Last week, the Game Awards took place. While I didn’t watch the show, there was a moment I read about and saw online that was a complete summarization of the show. Geoff Keighley, creator and host of the award show, stood on stage in his suit jacket/t-shirt combination, under the lights and in front of the cameras, and told the audience that he and the Game Awards condemn harassment in the offices of video game studios. Then he introduced a trailer for a new Quantic Dream game, a studio notorious for an abusive workplace culture that includes sexual harassment and bigotry from its higher ups, including CEO David Cage. This sardonic moment was not too surprising, honestly. The Game Awards have seemed concerned in being a vehicle for commercials and hype—pretty much just wanting to be a mini E3—then actually celebrating video games, their accomplishments of the years, and their creators. Video games are a billion dollar industry and, like anything making that incomprehensible amount of money, it is in the pocket of capitalism overlords sucking their workers and consumers dry while getting fat and bloated with obscene wealth. 

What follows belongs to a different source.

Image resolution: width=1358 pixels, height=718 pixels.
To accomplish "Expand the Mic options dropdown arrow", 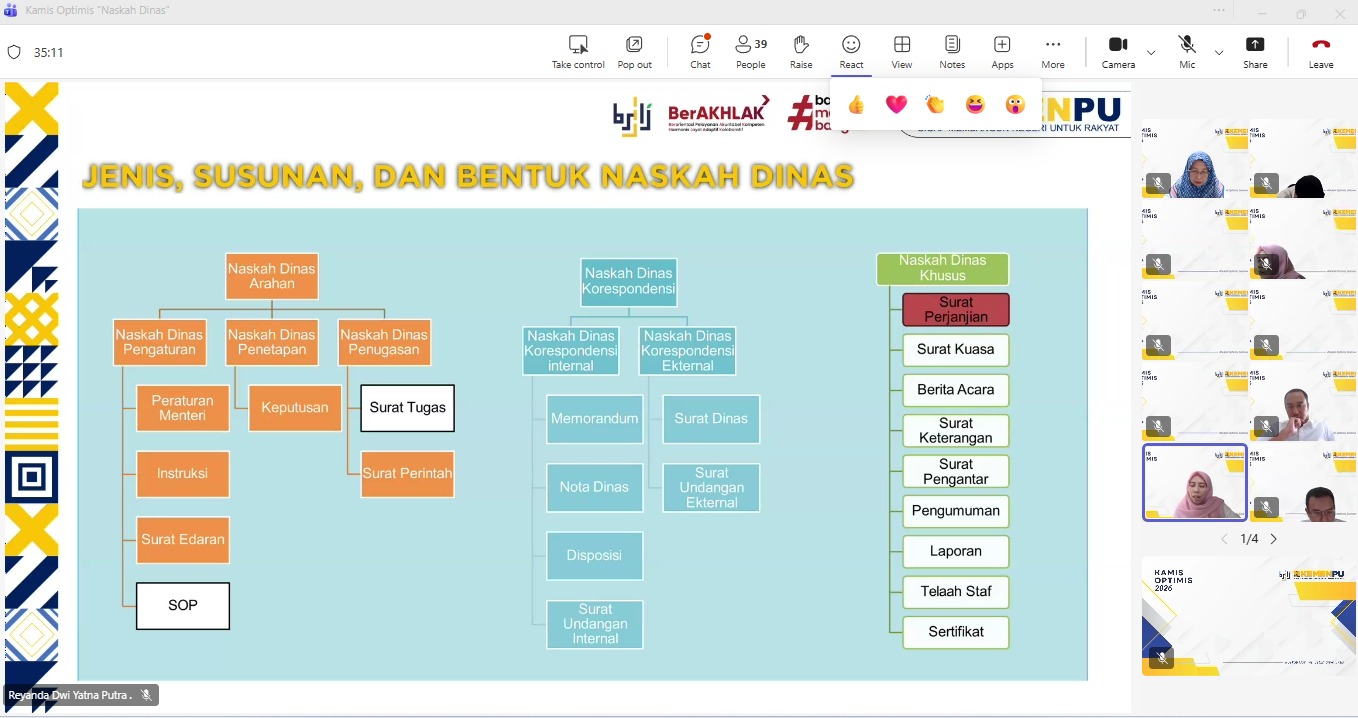I will pos(1219,52).
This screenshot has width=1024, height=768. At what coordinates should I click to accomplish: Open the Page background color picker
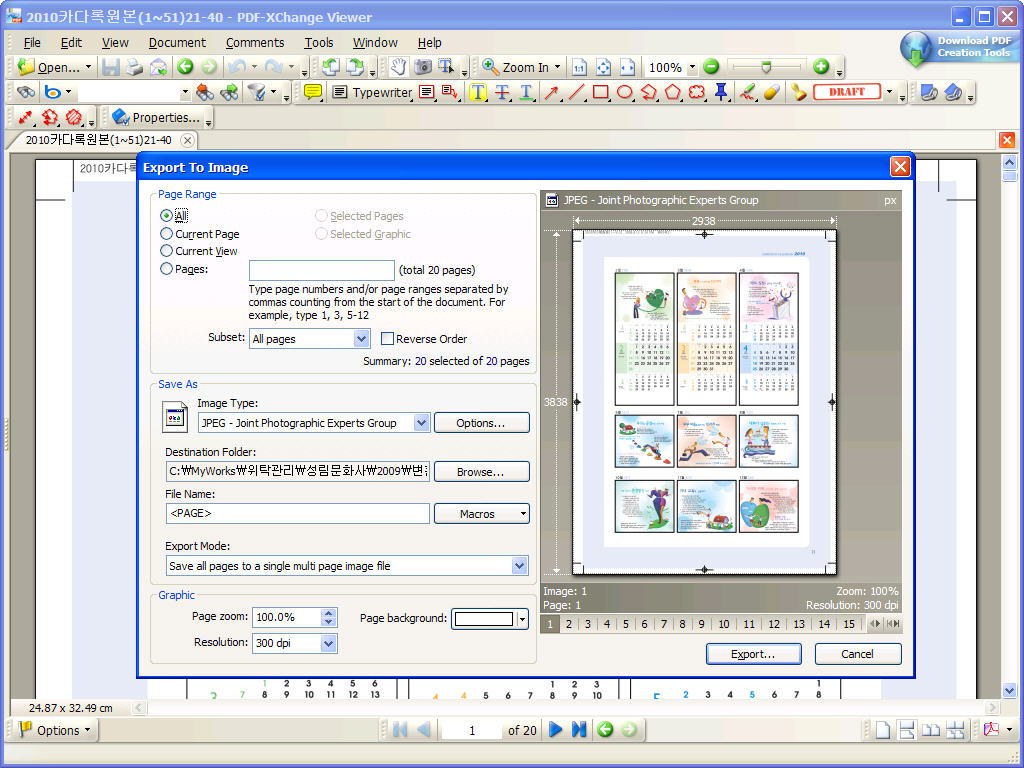click(x=522, y=619)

I said the Game Awards being a platform for ads isn’t surprising. That’s because game companies have had a long history of treating game media and journalism as a source of advertising for them. From blacklisting reviewers or media outlets for not reviewing a game positively or making reviewers sign NDAs saying they will not mention bugs in reviews or have to show pre-approved gameplay footage. Cyberpunk 2077 recently used NDAs to gloss over known issues with the game prior to release. It is estimated that CD Projekt Red spent almost twice as much on marketing Cyberpunk as it did actually developing it, which is absurd frankly. That is, until you realize that it worked. Advertising the game, hyping it up as much as possible, making everyone think they needed to have it at launch, was the plan and it led to over 10 million copies of the game being bought in its first month. Publishers will use hype culture to try to squeeze as many day one sales of a game as they can, especially when they know the game is going to launch broken to all hell or is just plain awful.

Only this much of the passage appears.